= Texto de la página =
◇ ◇ ◇ ◇ ◇

Por: Gustavo Páez Escobar

A mis amigos los acopistas de Armenia se les ocurrió convertirme en temario de sus deliberaciones. No podía yo rehusar la ocasión para explicar las políticas de crédito y cooperación del Banco Popular hacia la industria. Honrado con la distinción, me trasladé puntual a la cita y me resigné a la suerte de ocupar el banquillo de prueba. Como soldado prevenido no muere en guerra, me eché al bolsillo algunos datos y cifras que hicieran menos complicada la cordial embestida. El fogueo resultó intensivo. Pero la entrevista fue amena y constructiva. Todos quedamos contentos.

Como cada día trae su noche, la sesión se movilizó en pleno a matizar la armonía en un centro social. Seguimos hablando de industria. La industria nos bullía aquella noche en las arterias y se hizo más consistente después de la tercera libación. Hubo discursos y parloteos y euforia… Todo en aras de la fiebre industrial que mancomunaba la mesa e inspiraba el espíritu.

Y como el entusiasmo es prendedizo, en el momento menos esperado resolví convertirme en industrial. Idea utópica en mí, que era ajenas abanderado de unos programas, simple administrador de cifras y, cuando más, vendedor de servicios ajenos. El inmortal brindis del bohemio tuvo calurosos intérpretes, con matices diversos.

◇ ◇ ◇ ◇ ◇

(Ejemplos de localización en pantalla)

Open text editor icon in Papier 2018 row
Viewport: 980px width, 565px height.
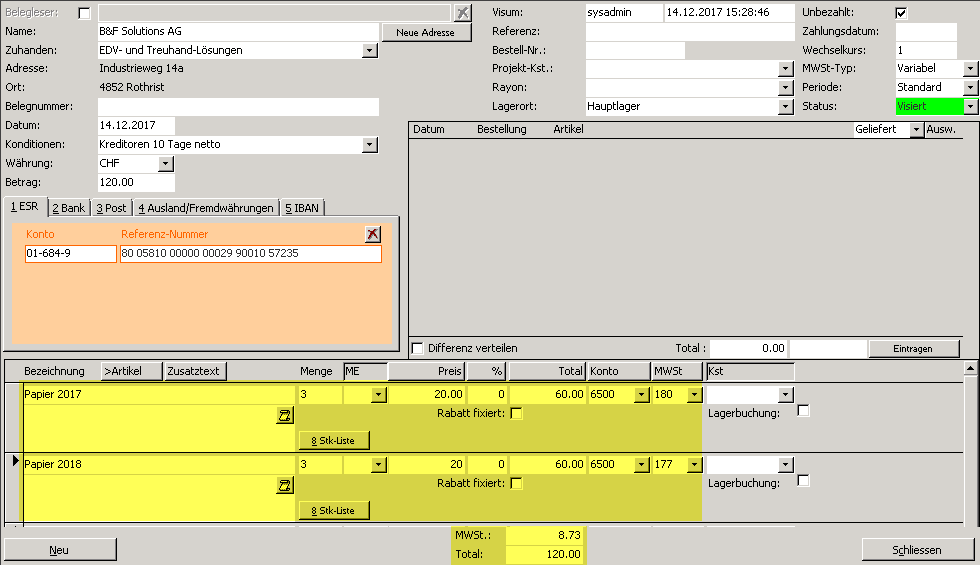(285, 485)
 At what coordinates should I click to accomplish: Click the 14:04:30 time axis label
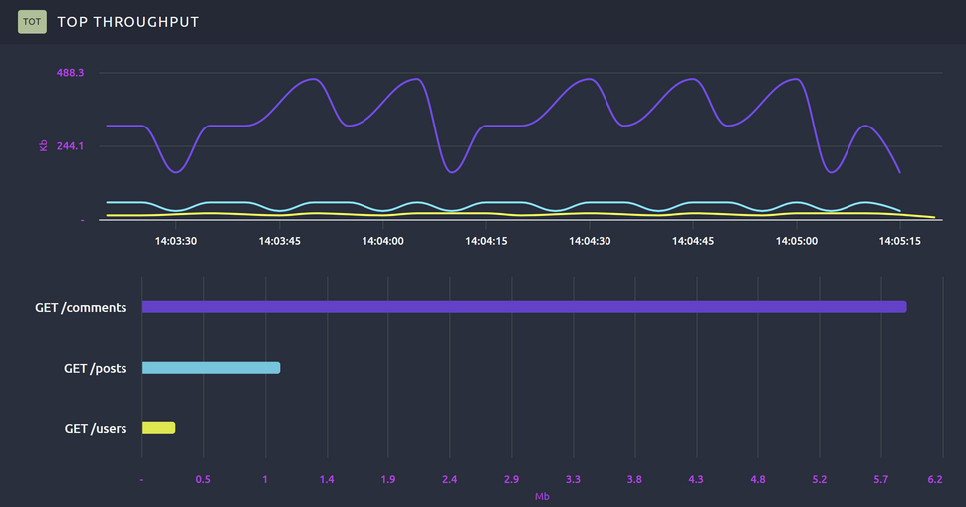point(589,241)
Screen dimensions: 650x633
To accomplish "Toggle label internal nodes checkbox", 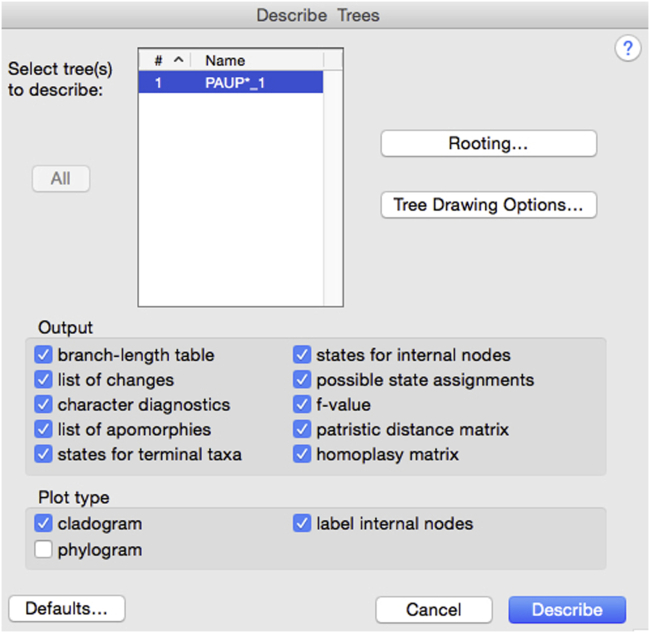I will pyautogui.click(x=302, y=524).
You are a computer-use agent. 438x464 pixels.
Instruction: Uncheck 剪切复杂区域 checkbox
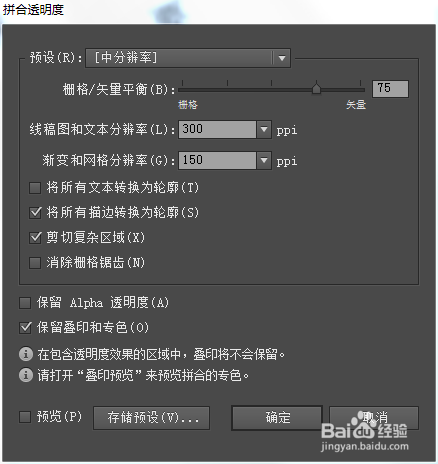tap(35, 238)
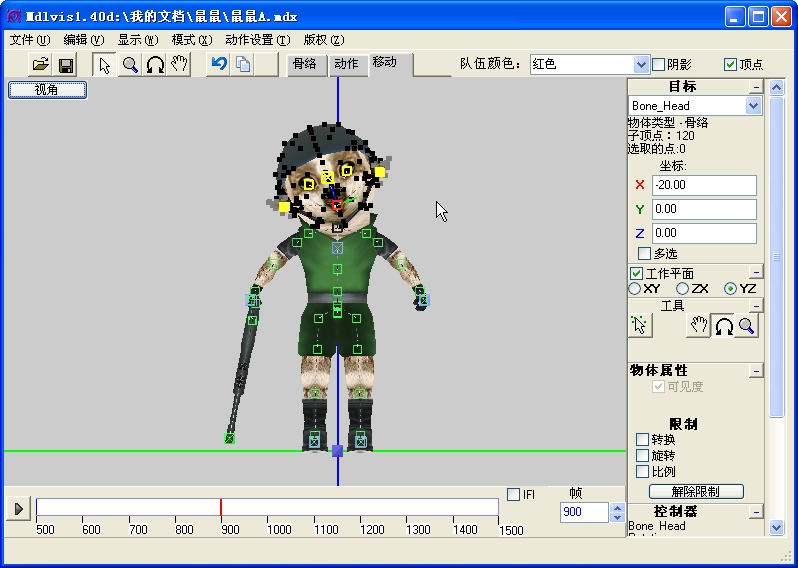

◇ ◇ ◇ ◇ ◇

= Problema planteado =
En el texto sobre los acopistas de Armenia, ¿qué políticas del Banco Popular hacia la industria se iban a explicar en la cita? Las entradas son material independiente y no guardan relación con el texto.

= Solución =
Las políticas de crédito y cooperación.